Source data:

════════

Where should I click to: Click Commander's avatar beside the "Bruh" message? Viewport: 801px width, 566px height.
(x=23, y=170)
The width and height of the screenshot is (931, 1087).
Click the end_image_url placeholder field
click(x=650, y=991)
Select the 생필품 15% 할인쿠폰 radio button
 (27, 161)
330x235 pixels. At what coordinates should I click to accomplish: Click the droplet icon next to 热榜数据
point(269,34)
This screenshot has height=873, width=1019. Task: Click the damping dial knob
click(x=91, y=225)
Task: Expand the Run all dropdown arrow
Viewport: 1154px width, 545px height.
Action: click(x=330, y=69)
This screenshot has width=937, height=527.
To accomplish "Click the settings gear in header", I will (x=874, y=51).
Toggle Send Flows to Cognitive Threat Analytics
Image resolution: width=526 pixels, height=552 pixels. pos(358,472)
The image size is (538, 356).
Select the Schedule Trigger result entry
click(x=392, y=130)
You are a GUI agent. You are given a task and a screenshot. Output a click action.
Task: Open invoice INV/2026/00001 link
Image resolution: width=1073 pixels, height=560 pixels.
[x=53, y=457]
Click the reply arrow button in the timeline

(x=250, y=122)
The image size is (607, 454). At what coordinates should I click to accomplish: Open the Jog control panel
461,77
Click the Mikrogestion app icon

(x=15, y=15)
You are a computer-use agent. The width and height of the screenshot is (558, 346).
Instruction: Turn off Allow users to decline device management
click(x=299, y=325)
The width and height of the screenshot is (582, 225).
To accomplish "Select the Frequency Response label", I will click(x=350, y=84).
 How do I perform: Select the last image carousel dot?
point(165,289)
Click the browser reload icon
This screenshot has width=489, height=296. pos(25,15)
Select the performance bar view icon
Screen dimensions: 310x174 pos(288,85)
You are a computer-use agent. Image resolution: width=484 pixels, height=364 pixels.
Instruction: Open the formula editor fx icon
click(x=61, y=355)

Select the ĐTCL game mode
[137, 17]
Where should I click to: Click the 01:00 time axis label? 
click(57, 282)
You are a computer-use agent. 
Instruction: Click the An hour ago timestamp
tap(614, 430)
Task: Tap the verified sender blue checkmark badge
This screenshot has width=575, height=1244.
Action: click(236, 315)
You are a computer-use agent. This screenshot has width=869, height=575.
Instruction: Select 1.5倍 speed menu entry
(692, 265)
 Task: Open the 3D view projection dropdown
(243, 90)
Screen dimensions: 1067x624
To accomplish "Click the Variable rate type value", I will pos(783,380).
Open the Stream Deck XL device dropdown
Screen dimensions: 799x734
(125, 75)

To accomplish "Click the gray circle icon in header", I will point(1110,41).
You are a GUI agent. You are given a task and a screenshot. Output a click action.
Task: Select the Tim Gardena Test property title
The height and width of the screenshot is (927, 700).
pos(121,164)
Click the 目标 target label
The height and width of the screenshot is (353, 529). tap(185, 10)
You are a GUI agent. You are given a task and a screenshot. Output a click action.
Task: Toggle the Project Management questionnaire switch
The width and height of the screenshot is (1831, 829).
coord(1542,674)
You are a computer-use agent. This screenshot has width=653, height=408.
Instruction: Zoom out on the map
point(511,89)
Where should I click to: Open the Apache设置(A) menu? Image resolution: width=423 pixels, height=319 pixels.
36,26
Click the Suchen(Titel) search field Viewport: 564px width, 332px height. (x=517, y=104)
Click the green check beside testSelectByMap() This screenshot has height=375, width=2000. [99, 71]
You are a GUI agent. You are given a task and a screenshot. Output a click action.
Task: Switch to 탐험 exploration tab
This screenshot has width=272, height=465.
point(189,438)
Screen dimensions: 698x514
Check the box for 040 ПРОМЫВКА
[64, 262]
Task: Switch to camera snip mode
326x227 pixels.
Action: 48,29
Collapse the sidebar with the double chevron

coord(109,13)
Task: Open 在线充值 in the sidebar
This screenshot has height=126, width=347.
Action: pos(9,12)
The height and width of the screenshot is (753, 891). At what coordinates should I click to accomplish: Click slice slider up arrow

════════

## WORK ITEM
Reproduce verbatim the lines above, from the line with "Open the Stream Deck XL device dropdown" through the line with "Task: Switch to 탐험 exploration tab".

## OUTPUT BELOW
Open the Stream Deck XL device dropdown
Screen dimensions: 799x734
(125, 75)

To accomplish "Click the gray circle icon in header", I will point(1110,41).
You are a GUI agent. You are given a task and a screenshot. Output a click action.
Task: Select the Tim Gardena Test property title
The height and width of the screenshot is (927, 700).
pos(121,164)
Click the 目标 target label
The height and width of the screenshot is (353, 529). tap(185, 10)
You are a GUI agent. You are given a task and a screenshot. Output a click action.
Task: Toggle the Project Management questionnaire switch
The width and height of the screenshot is (1831, 829).
coord(1542,674)
You are a computer-use agent. This screenshot has width=653, height=408.
Instruction: Zoom out on the map
point(511,89)
Where should I click to: Open the Apache设置(A) menu? Image resolution: width=423 pixels, height=319 pixels.
36,26
Click the Suchen(Titel) search field Viewport: 564px width, 332px height. (x=517, y=104)
Click the green check beside testSelectByMap() This screenshot has height=375, width=2000. [99, 71]
You are a GUI agent. You are given a task and a screenshot. Output a click action.
Task: Switch to 탐험 exploration tab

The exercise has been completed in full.